D. wurde in Leipzig im Brühl 24, wenige Meter vom Geburtshaus
Richard Wagners entfernt, geboren und am 30.1.1835 in der Nikolaikirche getauft. Den ersten Musikunterricht erhielt er von seiner Mutter. Bereits mit 14 Jahren fasste er den Entschluss, Musiker zu werden, und wurde darin von
Franz Liszt bestärkt, dem er im Mai 1849 in Weimar vorgespielt hatte. Seit 1851 studierte D. Komposition, Klavier und Dirigieren am Leipziger Konservatorium bei Moritz Hauptmann (1792-1868), Ignaz Moscheles (1794-1870) und Julius Rietz (1812-1877). Ab 1854 war er als Theaterkapellmeister in Altenburg, Chemnitz, Düsseldorf, Aachen, Magdeburg und Kassel tätig. Damit erwarb er sich eine umfängliche Theaterpraxis und Repertoirekenntnis.
1859 wurde D. zu mehreren Probedirigaten an die Wiener Hofoper eingeladen, wo er – damals ungewöhnlich – auswendig dirigierte. Die Begeisterung von Orchester und Publikum trug ihm einen Vertrag als Kapellmeister der Wiener Hofoper ein, den er zum 1.1.1860 antrat. Am 26.9.1860 wurde er – erst 25-jährig – in geheimer demokratischer Abstimmung zum Leiter der Philharmonischen Konzerte in Wien gewählt, was als Sensation verbucht wurde. Damit hatte der junge Ausländer aus Sachsen den eigentlichen Favoriten, den gebürtigen Wiener und langjährigen Konzertmeister Joseph Hellmesberger (1828-1893), mit 62 zu 14 Stimmen klar ausgestochen. Im März 1861 übernahm D. außerdem eine Professur für Kompositionslehre am Konservatorium der Gesellschaft der Musikfreunde in Wien. Zu seinen Schülern gehörten die Komponisten Ignaz Brüll (1846-1907), Robert Fuchs (1847-1927), Heinrich von Herzogenberg (1843-1900) und Richard Heuberger (1850-1914) sowie die Dirigenten Felix Mottl (1856-1911), Arthur Nikisch (1855-1922) und Ernst von Schuch (1846-1914). D. führte die Wiener Philharmoniker 1869 in den prächtigen Neubau der Hofoper am Ring (für Musiktheater) und 1870 in den Goldenen Saal des neu eröffneten Musikvereinsgebäudes (für Konzerte) ein.

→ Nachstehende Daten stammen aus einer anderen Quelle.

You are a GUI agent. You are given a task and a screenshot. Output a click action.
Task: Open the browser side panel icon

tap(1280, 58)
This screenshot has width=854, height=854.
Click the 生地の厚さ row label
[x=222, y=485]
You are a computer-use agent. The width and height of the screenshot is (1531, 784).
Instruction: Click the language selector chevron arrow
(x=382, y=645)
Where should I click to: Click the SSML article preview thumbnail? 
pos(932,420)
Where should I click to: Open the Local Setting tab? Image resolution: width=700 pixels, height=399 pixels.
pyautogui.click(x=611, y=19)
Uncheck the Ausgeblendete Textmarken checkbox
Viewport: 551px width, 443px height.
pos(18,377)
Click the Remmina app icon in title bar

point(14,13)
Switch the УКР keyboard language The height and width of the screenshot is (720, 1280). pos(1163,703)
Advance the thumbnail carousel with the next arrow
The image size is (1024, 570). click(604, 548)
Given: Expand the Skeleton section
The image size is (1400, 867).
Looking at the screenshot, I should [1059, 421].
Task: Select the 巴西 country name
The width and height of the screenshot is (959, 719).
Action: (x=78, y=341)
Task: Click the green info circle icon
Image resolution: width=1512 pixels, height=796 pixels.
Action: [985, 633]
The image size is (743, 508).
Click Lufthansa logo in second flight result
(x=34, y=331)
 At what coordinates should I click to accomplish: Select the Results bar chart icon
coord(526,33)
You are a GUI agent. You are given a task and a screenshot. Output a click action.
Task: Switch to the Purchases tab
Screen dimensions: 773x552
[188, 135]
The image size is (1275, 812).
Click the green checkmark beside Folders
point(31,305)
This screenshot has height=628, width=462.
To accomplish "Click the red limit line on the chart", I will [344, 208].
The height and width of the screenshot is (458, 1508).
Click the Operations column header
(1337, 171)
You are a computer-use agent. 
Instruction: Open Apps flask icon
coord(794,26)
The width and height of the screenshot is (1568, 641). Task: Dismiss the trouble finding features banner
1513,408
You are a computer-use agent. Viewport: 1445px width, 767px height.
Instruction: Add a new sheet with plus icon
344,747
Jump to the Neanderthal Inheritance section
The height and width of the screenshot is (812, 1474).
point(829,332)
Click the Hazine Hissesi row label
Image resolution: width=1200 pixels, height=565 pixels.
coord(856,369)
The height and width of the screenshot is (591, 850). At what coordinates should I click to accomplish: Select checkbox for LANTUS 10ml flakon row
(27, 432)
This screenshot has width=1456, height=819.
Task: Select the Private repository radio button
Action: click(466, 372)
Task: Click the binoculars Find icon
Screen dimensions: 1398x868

D. gehörte zu den weltweit besten Dirigenten. Er pflegte ein klassisches Repertoire, zeigte sich jedoch auch offen für die Entwicklungen der neuen Musik, dirigierte z. B.
Joachim Raffs Sinfonie Nr. 3 F-Dur op. 153 „Im Walde“,
Wagners „Meistersinger von Nürnberg“ und besuchte 1876 die ersten Bayreuther Festspiele. Den Sinfonien Anton Bruckners (1824-1896) gegenüber war er allerdings kritisch eingestellt und verhinderte teilweise ihre Aufführung. Eine enge Freundschaft verband D. mit
Johannes Brahms, für dessen Werke er sich besonders einsetzte. Er widmete
Brahms sein Streichquartett op. 7 (im Druck 1879), wohl wissend, dass seine kompositorische Kapazität nicht an die Genialität des Freundes heranreichte. Aufgrund einiger gegen ihn gerichteter Intrigen kündigte D. seine Spitzenposition in Wien und ging zum 15.4.1875 an das zwar kleinere, aber künstlerisch angesehene Hoftheater nach Karlsruhe.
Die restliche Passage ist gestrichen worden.